A message to my doomed colleagues in the American media - drewvolpe
https://medium.com/@alexey__kovalev/message-to-american-media-from-russia-6e2e76eeae77
======
joezydeco
Well, at least for now, they're going to try the opposite approach and see
what happens. An open letter to Trump from the US Press Corps:

[http://www.cjr.org/covering_trump/trump_white_house_press_co...](http://www.cjr.org/covering_trump/trump_white_house_press_corps.php)

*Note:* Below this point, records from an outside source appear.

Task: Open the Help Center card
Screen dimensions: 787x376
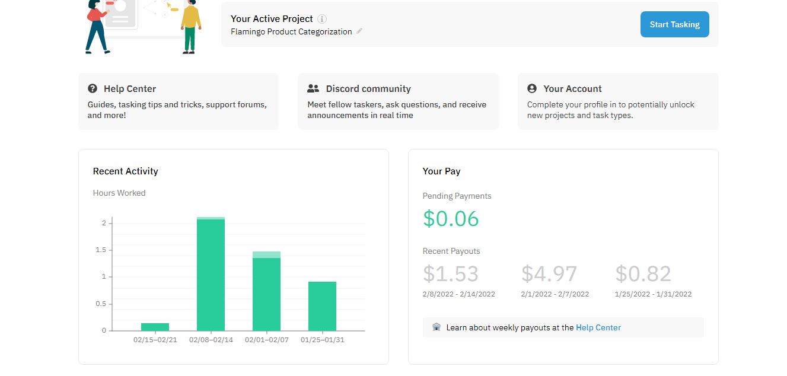Action: click(178, 101)
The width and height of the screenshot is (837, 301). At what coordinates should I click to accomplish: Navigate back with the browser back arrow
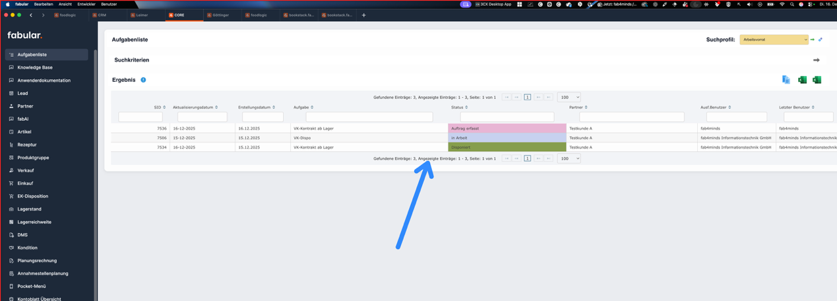coord(31,15)

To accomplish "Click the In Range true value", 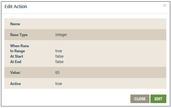I will click(x=58, y=51).
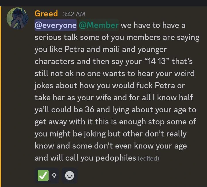Click the 3:42 AM message timestamp

[x=74, y=14]
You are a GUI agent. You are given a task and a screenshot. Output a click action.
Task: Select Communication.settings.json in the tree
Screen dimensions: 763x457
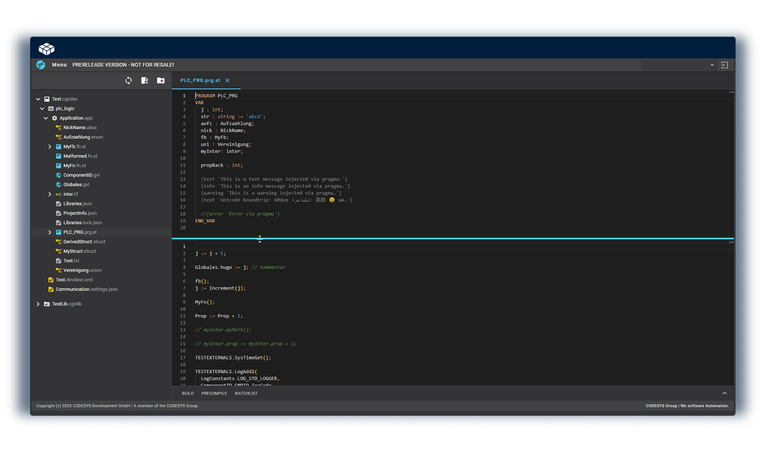pos(86,289)
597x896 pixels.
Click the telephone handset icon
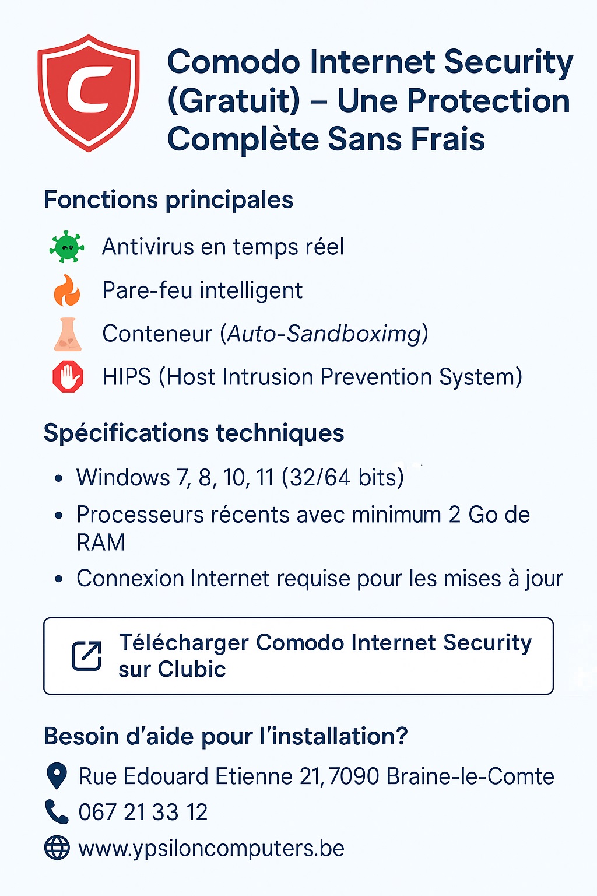57,811
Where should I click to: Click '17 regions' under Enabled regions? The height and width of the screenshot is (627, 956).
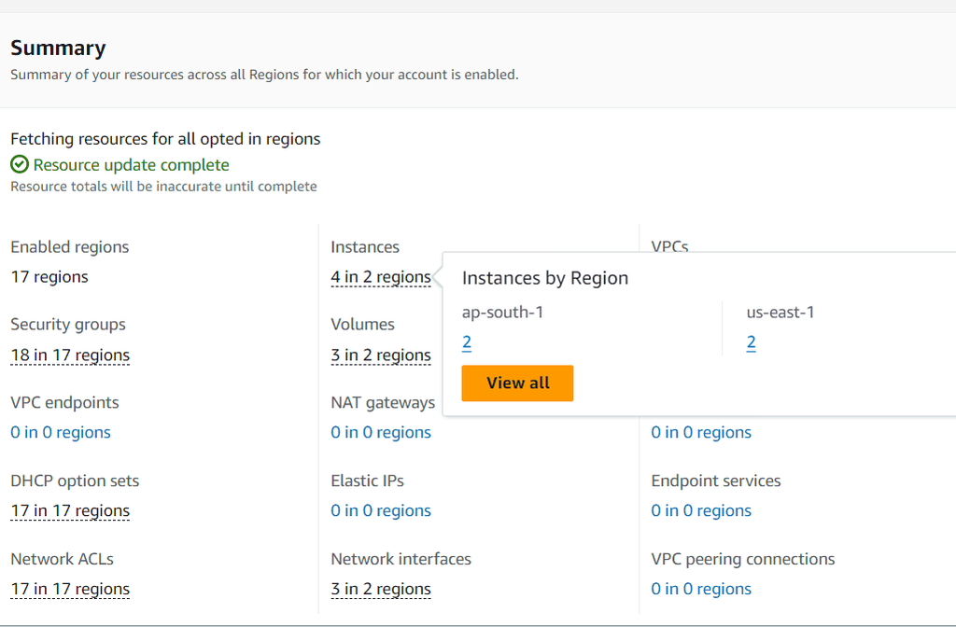point(49,276)
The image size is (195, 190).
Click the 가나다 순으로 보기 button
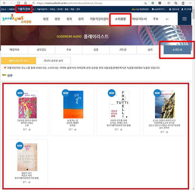53,61
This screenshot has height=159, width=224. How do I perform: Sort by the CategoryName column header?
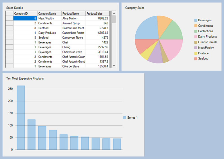[49, 13]
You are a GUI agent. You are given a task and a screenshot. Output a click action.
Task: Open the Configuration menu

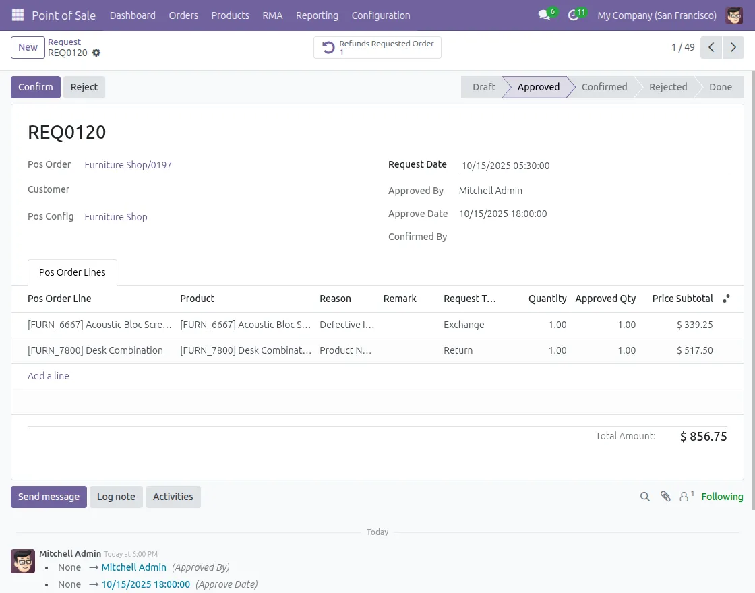(381, 15)
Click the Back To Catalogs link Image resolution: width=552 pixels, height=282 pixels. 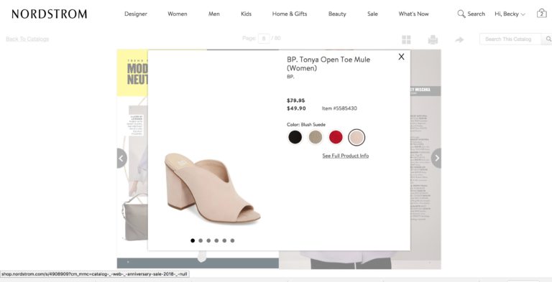[27, 39]
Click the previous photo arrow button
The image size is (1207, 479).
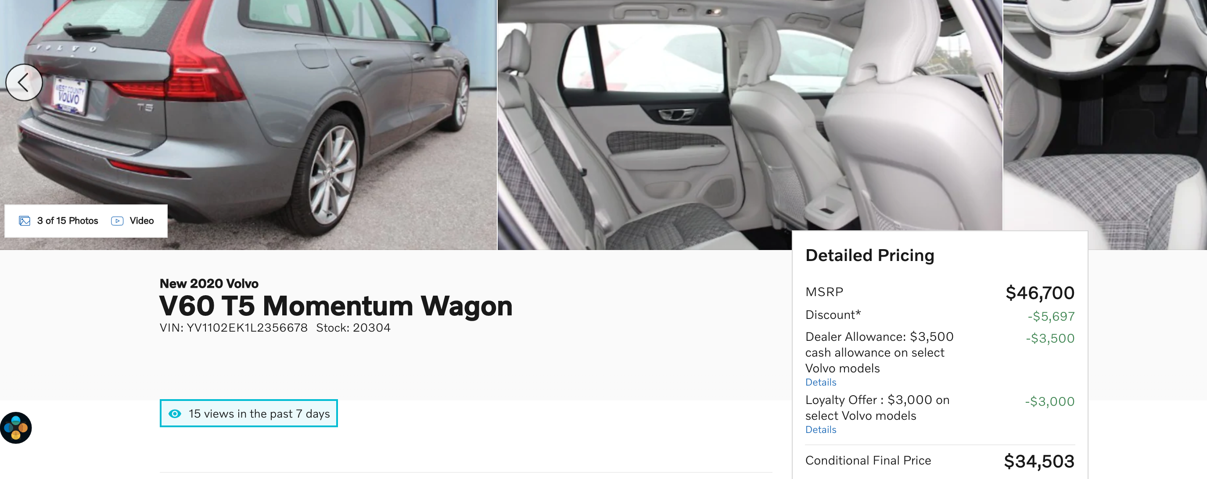[24, 82]
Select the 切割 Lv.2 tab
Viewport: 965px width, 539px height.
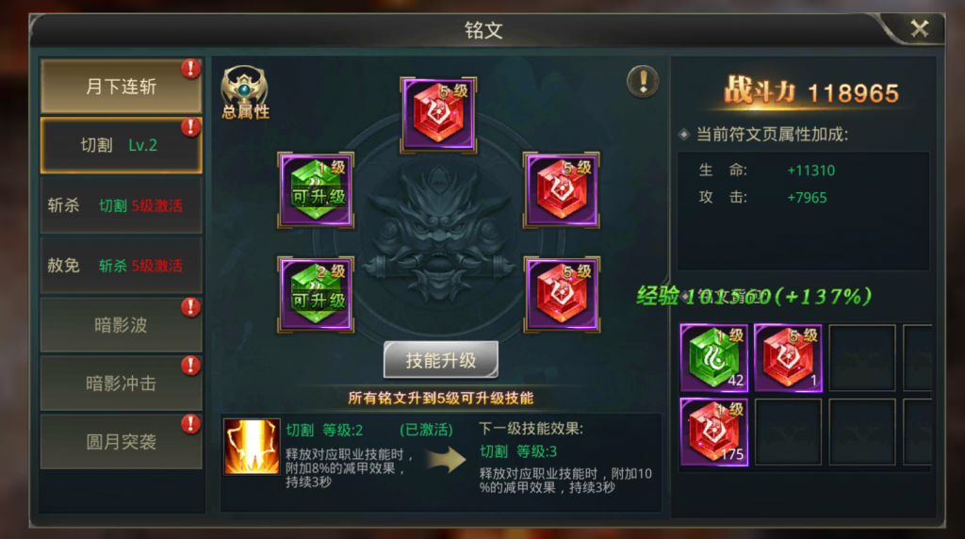[122, 145]
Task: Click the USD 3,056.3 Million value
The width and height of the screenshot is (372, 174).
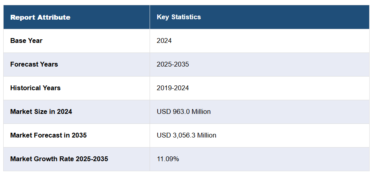Action: click(x=186, y=135)
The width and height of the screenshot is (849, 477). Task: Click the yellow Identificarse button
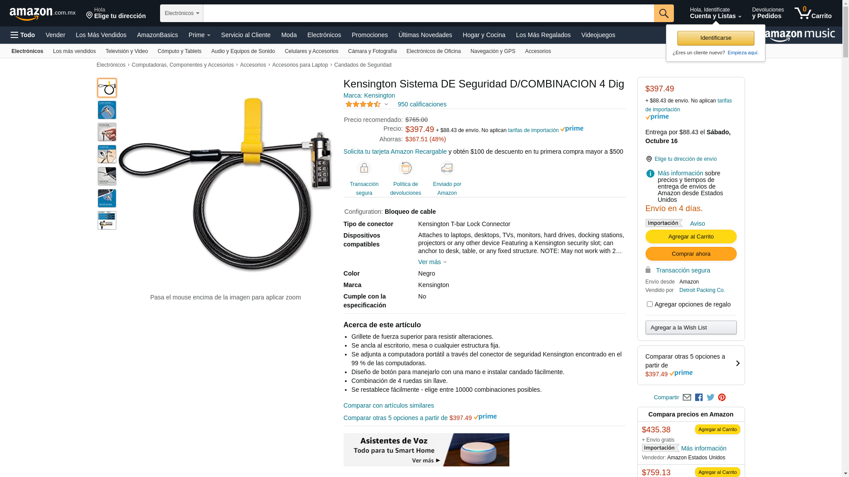coord(715,38)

 _" We’re going to work together. You have tried to divide us and use
reporters’ deep competitive streaks to cause family fights. Those days are
ending. We now recognize that the challenge of covering you requires that we
cooperate and help one another whenever possible. So, when you shout down or
ignore a reporter at a press conference who has said something you don’t like,
you’re going to face a unified front."_

------
Clubber
I remember W. played a similar game. He would limit access to the press, which
would cost the news agencies money because they couldn't cover the man. To get
access, they had to have a history of printing favorable articles about the
administration.

The press will always complain about this, but apparently in W's case, it was
more egregious.

[http://www.nytimes.com/2002/10/14/business/white-house-
keeps...](http://www.nytimes.com/2002/10/14/business/white-house-keeps-a-grip-
on-its-news.html)

It was pretty obvious Trump is even less tactical about it than W though when
he would refuse to answer the yelling guy's question because he disliked that
they pushed the Trump dossier.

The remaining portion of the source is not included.